[begin SUPPLIED RECORDS]
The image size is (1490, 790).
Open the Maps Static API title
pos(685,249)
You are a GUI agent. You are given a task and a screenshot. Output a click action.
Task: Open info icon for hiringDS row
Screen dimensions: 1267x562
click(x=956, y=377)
[end SUPPLIED RECORDS]
→ AIM
Can you edit the material so that every "Open" becomes "Select", with everything else left unchanged?

→ THE RESULT
The image size is (1490, 790).
Select the Maps Static API title
pos(685,249)
You are a GUI agent. You are given a task and a screenshot. Output a click action.
Task: Select info icon for hiringDS row
Screen dimensions: 1267x562
click(x=956, y=377)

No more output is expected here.